Banlieue de Londres.
— Sela, tu as lu l’article de ce Thomas Kessel dans l’édition internationale du Monde ?
Selamawit est Éthiopienne de naissance. C’est une grande jeune femme d’une trentaine d’années, à l’œil vif. Ses très longs cheveux, d’un violet naturel, lui descendent bas dans le dos, renforçant encore son aura naturelle.
— Non ma chérie, tiens, tu peux me passer l’exemplaire biofeuille ?[1]

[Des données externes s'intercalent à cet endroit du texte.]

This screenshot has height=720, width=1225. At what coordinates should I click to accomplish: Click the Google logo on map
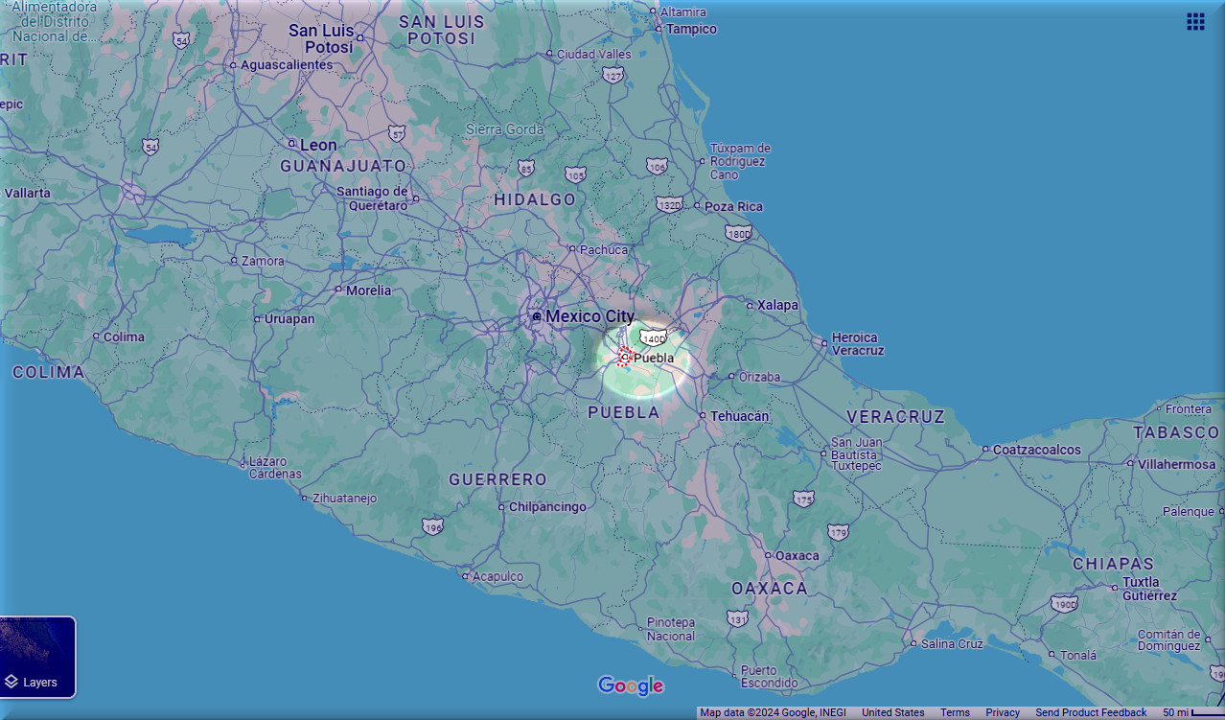pyautogui.click(x=630, y=685)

Après avoir pris possession de l’exemplaire, Sela commence à lire.
“Le Monde, édition internationale (daté du 12 février 2080).

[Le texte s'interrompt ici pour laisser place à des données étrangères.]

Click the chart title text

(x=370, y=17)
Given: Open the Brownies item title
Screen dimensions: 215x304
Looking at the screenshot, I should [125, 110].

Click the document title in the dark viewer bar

Une mémoire pour demain. Selamawit Bekele, Sana, et le silence des étoiles.
Par Thomas Kessel, grand reporter, Le Monde.
Il arrive que des textes scientifiques s’élèvent au-delà de leurs disciplines. Qu’ils touchent, dans leur précision même, à l’intime, au politique, au poétique.
L’article publié ce mois-ci dans la revue Nature par la physicienne éthiopienne Selamawit Bekele, intitulé “De la Mémoire à l’Altérité”, appartient à cette catégorie rare.

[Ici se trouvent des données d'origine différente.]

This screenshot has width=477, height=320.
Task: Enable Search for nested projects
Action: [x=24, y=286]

À seulement 33 ans, la chercheuse formée entre Heidelberg, Cambridge et Princeton (excusez du peu) signe un texte à la fois lucide, dense, et profondément habité.
Habité, c’est le mot. Car derrière les équations topologiques, les considérations diplomatiques sur la fondation Hayl, et les réflexions éthiques sur l’intelligence artificielle, perce une voix.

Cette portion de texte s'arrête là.